- Item position entries:
○ ○ ○ ○ ○ ○ ○
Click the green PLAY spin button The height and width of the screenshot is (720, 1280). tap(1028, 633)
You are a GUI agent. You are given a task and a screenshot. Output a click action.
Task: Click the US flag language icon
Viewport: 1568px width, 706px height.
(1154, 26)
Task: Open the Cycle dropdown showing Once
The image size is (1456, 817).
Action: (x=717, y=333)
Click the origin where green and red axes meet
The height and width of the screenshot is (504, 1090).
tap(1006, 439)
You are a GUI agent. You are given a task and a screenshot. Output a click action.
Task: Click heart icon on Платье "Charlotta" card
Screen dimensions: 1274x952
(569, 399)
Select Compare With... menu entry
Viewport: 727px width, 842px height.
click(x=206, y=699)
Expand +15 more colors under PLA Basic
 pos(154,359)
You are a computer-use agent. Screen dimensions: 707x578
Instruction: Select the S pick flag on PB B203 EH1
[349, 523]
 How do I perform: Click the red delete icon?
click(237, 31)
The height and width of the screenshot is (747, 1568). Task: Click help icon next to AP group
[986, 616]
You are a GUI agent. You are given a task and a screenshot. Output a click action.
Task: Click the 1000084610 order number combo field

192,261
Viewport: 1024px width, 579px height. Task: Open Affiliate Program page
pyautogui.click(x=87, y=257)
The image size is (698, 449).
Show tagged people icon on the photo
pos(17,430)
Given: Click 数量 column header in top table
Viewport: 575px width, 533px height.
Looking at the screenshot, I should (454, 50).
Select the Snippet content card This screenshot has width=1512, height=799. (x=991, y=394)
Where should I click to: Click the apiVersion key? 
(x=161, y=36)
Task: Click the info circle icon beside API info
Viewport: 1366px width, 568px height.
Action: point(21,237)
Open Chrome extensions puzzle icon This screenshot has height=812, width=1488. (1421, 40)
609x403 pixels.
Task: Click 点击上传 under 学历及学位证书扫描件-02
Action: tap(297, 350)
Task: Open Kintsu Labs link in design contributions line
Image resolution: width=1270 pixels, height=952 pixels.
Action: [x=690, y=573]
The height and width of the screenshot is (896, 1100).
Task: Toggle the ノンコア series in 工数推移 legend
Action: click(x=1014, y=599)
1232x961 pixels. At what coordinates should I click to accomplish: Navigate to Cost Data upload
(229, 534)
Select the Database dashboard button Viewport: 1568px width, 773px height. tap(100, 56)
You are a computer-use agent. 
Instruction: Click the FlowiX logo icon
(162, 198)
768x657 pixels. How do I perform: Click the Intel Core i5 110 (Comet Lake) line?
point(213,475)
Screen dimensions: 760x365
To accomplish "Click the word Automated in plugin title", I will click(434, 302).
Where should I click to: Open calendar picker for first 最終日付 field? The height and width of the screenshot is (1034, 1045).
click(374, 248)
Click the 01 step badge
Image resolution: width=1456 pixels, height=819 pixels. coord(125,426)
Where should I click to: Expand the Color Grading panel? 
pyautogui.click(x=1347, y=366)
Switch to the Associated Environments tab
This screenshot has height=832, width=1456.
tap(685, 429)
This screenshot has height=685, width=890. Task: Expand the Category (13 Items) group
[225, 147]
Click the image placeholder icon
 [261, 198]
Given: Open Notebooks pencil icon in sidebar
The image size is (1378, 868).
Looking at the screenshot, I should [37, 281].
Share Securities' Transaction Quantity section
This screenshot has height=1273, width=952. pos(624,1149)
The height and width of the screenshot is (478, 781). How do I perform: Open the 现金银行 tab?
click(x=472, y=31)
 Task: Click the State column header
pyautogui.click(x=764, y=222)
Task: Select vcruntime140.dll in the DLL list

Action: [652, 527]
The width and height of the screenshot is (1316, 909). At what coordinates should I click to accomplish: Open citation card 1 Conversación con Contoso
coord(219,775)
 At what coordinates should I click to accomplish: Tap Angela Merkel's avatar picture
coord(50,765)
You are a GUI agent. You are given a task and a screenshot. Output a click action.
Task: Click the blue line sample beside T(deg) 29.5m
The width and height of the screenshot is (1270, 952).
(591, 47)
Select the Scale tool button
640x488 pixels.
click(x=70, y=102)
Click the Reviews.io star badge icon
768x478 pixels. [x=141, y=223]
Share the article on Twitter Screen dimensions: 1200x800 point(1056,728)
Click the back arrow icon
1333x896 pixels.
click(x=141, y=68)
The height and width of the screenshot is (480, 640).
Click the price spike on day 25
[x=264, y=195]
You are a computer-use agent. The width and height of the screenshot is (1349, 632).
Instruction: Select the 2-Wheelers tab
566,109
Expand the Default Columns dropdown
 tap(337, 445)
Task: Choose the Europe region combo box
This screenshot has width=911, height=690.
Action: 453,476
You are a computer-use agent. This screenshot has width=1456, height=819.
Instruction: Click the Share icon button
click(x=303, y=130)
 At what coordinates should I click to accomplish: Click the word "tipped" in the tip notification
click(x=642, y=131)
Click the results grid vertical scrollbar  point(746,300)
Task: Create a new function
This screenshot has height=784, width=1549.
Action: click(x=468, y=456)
○ ○ ○ ○ ○ ○ ○
- Task: How many lines in the items above contain the string "card"? Case counts. Reply with the number only.

- Solution to the exercise: 3